*EXERCISE:* Reproduce, please, only the lines from the first line below to the line containing "Instant Credit for Businesses (1097, 78)", inclusive.

*RECORDS:*
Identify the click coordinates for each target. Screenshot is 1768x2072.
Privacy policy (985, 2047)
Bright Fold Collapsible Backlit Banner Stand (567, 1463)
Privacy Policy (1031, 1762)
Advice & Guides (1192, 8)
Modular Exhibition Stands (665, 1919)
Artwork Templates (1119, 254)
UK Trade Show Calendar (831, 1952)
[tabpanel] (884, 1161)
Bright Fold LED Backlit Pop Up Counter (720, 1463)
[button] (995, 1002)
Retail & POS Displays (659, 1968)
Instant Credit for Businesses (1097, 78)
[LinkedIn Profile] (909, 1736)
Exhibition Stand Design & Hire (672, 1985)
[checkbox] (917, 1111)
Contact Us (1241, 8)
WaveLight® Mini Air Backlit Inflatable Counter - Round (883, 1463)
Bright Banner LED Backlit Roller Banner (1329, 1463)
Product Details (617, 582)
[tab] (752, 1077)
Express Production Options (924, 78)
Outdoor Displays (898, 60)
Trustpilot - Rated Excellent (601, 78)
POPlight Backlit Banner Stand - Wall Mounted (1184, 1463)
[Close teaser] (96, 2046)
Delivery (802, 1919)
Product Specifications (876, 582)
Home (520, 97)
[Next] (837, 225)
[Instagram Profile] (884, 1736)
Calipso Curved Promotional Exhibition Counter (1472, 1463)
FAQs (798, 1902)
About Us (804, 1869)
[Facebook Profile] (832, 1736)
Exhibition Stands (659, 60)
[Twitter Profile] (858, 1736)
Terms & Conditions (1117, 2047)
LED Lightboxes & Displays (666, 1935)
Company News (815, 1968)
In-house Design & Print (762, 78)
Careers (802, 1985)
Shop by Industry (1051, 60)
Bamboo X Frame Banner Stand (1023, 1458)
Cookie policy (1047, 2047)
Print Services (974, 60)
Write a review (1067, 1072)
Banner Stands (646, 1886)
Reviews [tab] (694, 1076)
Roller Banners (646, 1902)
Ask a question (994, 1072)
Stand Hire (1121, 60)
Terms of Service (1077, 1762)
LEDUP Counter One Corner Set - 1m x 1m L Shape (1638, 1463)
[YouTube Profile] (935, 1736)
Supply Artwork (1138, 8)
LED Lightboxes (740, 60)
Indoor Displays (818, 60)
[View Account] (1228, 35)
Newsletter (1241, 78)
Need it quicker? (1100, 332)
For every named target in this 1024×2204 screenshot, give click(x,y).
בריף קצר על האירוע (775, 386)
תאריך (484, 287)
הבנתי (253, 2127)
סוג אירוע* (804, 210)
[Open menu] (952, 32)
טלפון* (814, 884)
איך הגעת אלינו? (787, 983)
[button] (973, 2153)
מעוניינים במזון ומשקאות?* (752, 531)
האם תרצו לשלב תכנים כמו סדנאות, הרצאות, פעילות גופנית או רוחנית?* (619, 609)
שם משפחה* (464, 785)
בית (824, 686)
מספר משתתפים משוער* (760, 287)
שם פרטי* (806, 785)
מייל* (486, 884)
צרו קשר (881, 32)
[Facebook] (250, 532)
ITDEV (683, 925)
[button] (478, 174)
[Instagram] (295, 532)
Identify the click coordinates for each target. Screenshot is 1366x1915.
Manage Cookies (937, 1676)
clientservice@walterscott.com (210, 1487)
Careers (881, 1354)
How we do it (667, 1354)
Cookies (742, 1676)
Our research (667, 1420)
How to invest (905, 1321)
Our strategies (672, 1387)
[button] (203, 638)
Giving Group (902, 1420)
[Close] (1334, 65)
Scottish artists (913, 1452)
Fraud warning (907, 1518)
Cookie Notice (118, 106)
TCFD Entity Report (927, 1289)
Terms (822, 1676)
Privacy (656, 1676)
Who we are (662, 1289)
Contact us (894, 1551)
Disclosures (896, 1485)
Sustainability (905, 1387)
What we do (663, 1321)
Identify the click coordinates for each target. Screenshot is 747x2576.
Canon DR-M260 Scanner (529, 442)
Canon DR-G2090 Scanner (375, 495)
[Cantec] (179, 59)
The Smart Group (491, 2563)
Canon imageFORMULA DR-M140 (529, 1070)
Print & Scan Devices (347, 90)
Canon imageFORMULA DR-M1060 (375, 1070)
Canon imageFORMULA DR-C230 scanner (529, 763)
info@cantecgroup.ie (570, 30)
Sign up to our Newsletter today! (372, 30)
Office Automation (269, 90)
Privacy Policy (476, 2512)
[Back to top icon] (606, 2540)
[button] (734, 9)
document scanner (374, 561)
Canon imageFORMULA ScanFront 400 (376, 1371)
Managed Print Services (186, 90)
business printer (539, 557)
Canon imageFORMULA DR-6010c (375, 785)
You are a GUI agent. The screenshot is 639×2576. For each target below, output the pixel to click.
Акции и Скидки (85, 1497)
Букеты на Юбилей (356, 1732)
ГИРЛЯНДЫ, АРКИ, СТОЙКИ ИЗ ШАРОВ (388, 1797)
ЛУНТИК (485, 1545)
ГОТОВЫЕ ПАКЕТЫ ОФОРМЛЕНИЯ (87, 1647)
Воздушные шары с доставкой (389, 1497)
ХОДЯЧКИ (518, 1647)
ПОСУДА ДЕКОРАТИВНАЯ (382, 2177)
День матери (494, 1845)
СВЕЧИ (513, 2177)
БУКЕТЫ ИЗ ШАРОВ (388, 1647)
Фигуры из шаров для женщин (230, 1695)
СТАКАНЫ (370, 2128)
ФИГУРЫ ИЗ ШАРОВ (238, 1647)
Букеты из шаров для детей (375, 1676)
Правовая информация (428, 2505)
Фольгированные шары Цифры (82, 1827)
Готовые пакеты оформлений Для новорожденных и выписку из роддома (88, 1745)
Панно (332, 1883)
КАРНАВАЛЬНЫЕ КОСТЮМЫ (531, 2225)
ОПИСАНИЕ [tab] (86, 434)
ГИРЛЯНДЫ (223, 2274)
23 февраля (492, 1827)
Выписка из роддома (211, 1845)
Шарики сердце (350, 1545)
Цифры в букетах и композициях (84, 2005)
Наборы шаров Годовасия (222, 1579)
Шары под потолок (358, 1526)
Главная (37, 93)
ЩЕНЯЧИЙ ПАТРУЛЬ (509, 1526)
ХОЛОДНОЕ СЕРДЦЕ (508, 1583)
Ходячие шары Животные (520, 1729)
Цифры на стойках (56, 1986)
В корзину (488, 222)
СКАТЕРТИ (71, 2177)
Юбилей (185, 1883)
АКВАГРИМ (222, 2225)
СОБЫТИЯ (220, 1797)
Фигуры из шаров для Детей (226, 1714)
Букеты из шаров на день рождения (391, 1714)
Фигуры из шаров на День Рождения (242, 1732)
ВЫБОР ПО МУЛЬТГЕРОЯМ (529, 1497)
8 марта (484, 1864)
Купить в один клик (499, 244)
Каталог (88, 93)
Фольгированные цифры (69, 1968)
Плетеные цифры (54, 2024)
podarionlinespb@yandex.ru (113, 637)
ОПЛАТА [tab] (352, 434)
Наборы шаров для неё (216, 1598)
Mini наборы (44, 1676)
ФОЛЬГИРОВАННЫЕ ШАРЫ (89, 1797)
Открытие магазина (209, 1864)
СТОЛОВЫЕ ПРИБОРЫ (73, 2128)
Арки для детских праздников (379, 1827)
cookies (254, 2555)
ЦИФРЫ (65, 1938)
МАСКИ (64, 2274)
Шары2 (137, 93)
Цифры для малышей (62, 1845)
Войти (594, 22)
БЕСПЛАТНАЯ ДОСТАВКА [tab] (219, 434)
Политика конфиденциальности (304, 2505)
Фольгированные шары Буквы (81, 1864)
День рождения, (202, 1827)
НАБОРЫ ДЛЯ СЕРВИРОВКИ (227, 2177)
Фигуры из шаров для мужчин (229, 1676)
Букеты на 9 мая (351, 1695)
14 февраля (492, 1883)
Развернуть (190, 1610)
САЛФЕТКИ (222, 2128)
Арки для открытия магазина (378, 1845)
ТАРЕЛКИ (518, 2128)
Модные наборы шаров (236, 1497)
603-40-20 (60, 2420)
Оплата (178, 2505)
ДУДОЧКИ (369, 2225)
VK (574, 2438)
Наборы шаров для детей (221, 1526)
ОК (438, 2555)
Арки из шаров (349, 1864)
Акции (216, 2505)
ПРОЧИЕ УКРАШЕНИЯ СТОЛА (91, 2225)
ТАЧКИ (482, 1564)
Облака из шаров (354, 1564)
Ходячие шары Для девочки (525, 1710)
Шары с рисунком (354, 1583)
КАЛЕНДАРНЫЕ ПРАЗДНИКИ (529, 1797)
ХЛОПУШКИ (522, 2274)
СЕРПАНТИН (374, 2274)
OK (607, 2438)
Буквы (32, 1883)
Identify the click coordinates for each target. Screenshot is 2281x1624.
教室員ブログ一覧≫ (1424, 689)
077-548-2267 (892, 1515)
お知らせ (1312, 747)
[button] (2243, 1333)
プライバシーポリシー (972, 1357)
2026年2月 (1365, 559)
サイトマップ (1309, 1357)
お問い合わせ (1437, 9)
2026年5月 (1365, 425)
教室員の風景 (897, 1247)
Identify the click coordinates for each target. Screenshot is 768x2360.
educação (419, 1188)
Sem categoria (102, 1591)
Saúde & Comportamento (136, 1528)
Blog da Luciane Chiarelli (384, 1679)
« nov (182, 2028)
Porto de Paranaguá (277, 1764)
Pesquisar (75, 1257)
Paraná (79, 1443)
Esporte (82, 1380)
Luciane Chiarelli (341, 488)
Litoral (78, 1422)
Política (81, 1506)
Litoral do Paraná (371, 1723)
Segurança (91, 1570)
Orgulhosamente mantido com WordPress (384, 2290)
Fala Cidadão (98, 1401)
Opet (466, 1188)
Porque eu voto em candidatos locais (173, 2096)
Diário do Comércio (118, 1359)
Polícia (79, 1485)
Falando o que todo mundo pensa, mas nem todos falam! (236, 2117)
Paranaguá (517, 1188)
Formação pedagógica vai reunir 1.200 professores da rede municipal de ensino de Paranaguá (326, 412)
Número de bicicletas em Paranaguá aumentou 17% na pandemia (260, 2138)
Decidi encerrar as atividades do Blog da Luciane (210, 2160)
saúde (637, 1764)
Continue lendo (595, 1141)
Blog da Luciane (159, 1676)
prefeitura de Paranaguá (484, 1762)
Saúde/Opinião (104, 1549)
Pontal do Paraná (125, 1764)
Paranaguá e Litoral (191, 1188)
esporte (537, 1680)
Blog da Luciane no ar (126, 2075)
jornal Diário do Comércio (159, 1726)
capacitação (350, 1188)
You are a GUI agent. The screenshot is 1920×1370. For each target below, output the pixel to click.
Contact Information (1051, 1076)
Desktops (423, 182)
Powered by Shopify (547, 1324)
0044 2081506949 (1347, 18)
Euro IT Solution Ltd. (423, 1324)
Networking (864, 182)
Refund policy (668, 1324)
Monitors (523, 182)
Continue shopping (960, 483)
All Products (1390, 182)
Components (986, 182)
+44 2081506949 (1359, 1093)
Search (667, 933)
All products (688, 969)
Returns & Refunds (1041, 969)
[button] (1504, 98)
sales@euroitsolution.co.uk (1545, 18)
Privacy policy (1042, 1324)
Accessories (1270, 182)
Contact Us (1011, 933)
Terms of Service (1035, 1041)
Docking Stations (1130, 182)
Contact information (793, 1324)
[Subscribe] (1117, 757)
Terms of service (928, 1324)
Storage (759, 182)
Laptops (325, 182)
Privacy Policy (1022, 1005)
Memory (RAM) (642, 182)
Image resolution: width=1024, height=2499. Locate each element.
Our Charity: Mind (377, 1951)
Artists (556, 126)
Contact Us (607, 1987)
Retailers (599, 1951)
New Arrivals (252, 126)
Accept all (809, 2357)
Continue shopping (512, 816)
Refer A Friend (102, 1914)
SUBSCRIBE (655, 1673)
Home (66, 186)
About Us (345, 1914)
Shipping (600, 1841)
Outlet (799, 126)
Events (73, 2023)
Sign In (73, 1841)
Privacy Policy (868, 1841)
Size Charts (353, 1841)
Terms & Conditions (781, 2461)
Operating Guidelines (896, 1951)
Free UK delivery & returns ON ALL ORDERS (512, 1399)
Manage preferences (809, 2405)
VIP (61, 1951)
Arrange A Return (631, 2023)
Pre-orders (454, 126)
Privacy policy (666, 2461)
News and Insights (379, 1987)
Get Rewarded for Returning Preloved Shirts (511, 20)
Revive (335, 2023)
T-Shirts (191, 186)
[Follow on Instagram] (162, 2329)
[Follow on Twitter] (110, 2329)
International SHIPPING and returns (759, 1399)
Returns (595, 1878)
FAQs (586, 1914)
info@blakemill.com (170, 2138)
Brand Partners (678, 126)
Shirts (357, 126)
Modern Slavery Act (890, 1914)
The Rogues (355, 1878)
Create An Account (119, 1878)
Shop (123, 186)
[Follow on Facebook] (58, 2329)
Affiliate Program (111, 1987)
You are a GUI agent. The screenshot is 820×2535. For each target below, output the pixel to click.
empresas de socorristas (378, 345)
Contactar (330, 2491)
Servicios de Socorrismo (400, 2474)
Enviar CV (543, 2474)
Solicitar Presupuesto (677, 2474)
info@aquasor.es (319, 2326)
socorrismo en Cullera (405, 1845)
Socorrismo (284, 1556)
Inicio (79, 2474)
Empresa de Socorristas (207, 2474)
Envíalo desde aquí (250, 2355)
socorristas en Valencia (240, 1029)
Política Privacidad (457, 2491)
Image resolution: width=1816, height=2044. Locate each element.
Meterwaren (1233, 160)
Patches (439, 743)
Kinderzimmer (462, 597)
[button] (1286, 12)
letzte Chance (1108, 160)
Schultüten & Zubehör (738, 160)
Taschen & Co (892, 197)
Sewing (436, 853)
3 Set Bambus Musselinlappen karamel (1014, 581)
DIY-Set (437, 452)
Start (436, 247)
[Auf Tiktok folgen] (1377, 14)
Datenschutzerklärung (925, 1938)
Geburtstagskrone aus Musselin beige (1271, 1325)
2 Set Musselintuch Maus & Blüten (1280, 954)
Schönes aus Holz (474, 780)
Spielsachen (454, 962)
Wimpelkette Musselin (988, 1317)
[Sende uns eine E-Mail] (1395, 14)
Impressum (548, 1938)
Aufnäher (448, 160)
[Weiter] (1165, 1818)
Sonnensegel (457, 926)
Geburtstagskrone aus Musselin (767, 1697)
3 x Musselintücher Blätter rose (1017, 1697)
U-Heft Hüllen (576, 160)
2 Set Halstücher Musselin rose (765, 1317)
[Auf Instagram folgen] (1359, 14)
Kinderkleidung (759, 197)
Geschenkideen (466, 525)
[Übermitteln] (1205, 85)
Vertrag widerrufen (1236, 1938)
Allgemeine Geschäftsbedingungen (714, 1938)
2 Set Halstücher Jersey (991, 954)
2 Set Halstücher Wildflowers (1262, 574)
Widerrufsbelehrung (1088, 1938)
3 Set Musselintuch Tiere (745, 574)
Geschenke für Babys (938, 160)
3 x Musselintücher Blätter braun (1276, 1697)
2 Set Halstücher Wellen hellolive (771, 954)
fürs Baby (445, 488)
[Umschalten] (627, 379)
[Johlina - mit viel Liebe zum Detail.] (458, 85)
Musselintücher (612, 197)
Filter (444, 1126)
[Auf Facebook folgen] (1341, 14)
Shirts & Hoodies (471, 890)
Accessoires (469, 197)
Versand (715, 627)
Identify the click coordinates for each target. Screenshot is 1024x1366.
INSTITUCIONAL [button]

*YOUR RESPONSE:*
Identify the click coordinates for each target. Screenshot is 1768x2072.
Privacy policy (985, 2047)
Bright Fold Collapsible Backlit Banner Stand (567, 1463)
Privacy Policy (1031, 1762)
Advice & Guides (1192, 8)
Modular Exhibition Stands (665, 1919)
Artwork Templates (1119, 254)
UK Trade Show Calendar (831, 1952)
[tabpanel] (884, 1161)
Bright Fold LED Backlit Pop Up Counter (720, 1463)
[button] (995, 1002)
Retail & POS Displays (659, 1968)
Instant Credit for Businesses (1097, 78)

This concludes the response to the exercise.